Exercise directions - Each line of the records must appear in your answer exactly, with no pictures.

Stored items:
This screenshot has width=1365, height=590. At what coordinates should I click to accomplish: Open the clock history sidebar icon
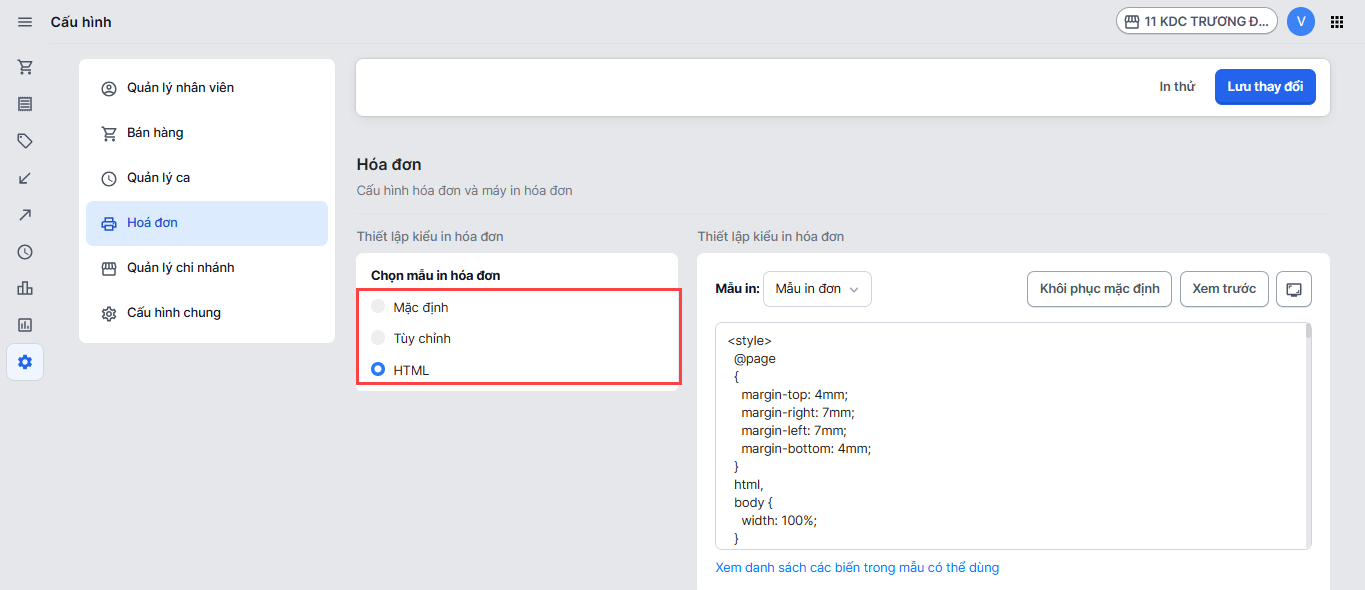pos(25,252)
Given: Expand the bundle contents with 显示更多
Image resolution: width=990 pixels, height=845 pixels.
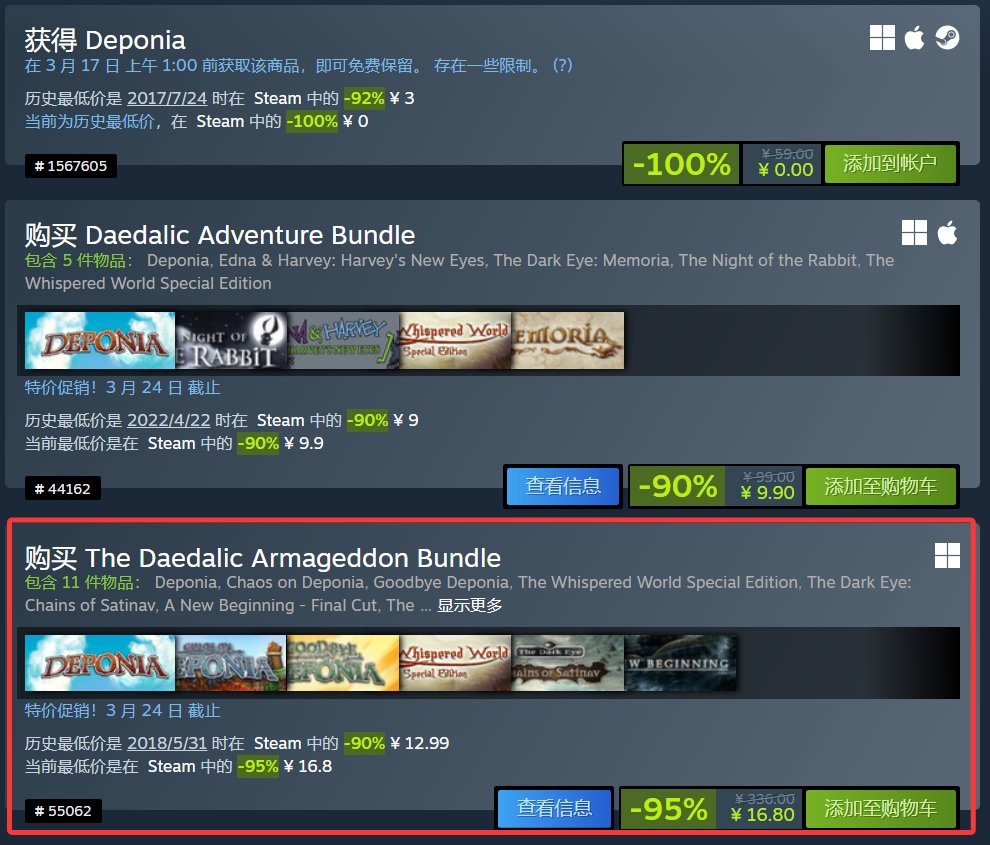Looking at the screenshot, I should (x=470, y=606).
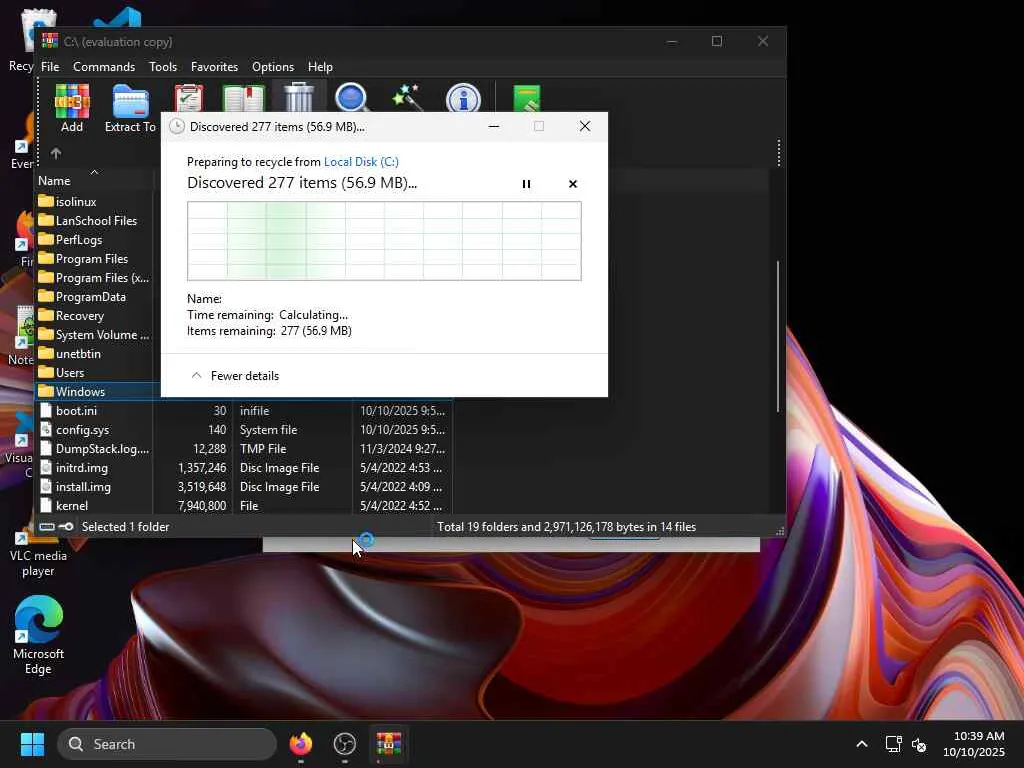The image size is (1024, 768).
Task: Click the Delete trash can toolbar icon
Action: tap(298, 97)

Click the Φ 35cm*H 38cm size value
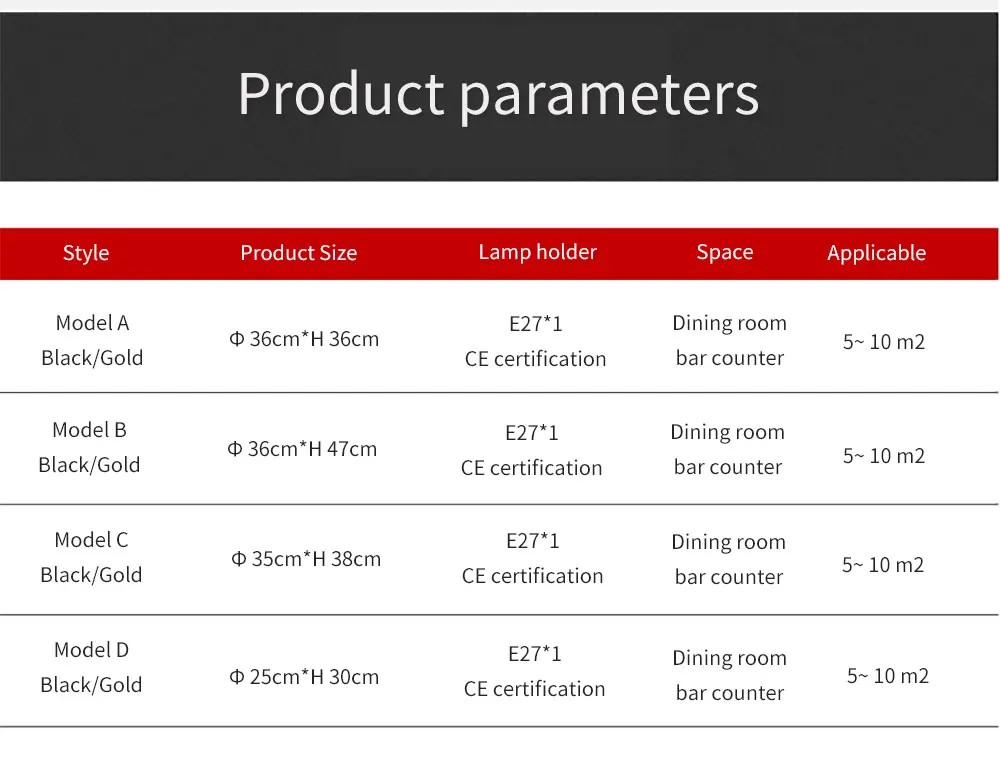tap(306, 559)
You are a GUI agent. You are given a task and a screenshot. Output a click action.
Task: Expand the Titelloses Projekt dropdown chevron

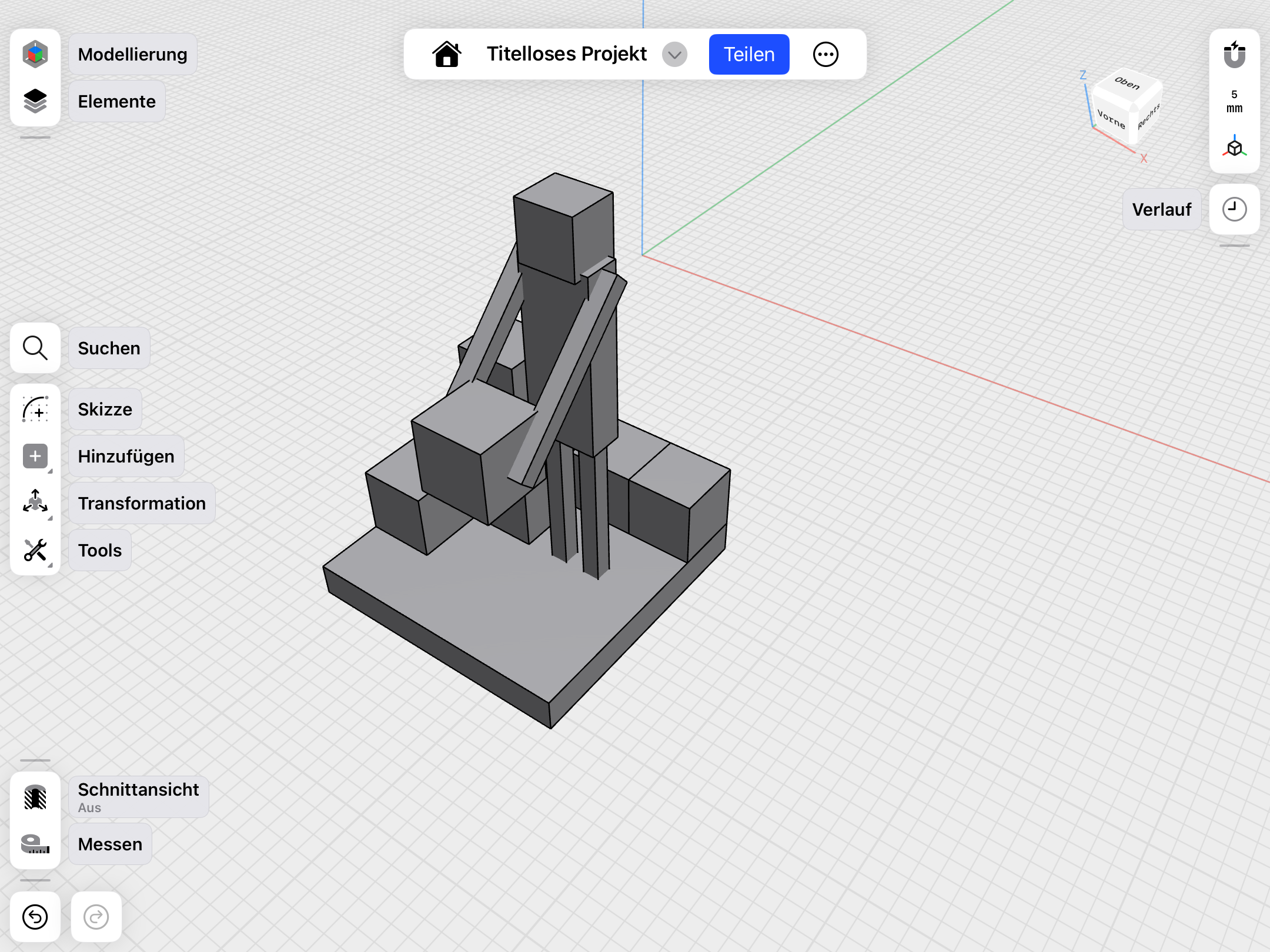(x=674, y=55)
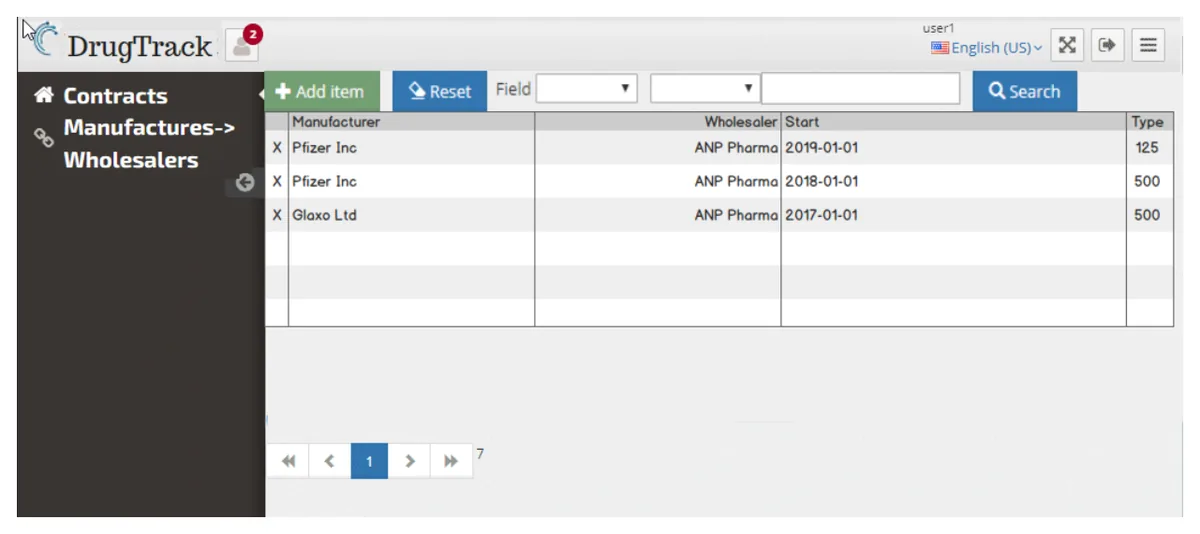Open the Field dropdown selector
The height and width of the screenshot is (534, 1200).
(587, 89)
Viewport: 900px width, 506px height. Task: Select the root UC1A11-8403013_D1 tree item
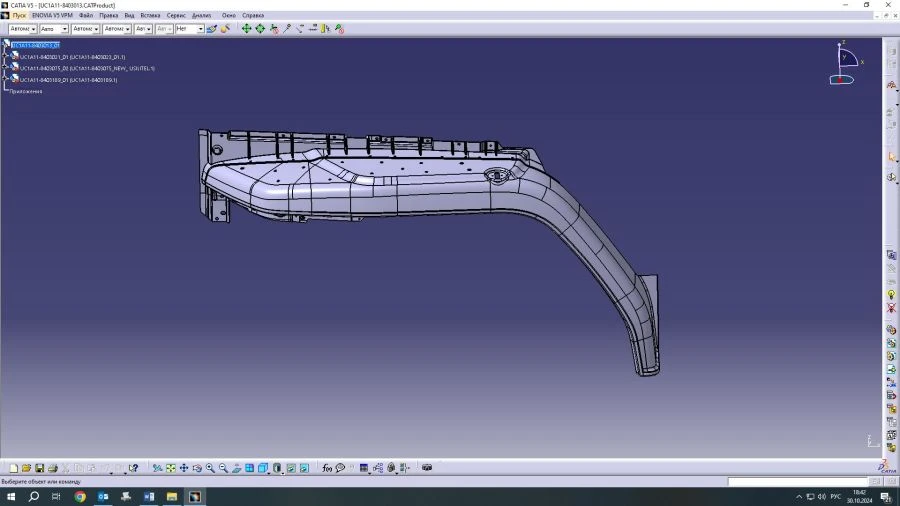36,46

Solution to this problem -
This screenshot has width=1365, height=590. At what coordinates should I click to accomplish: Open the clock history sidebar icon
pos(25,252)
Given: Expand the bundle contents with 显示更多
Image resolution: width=990 pixels, height=845 pixels.
Looking at the screenshot, I should (x=470, y=606).
The image size is (1024, 768).
Task: Click the Delete trash can toolbar icon
Action: tap(298, 97)

Click the Φ 35cm*H 38cm size value
tap(306, 559)
You are a GUI agent. You are given a task and a screenshot. Output a click action.
Task: Expand the Titelloses Projekt dropdown chevron

(x=674, y=55)
Open the Field dropdown selector
The height and width of the screenshot is (534, 1200).
(587, 89)
Viewport: 900px width, 506px height. Task: Select the root UC1A11-8403013_D1 tree item
36,46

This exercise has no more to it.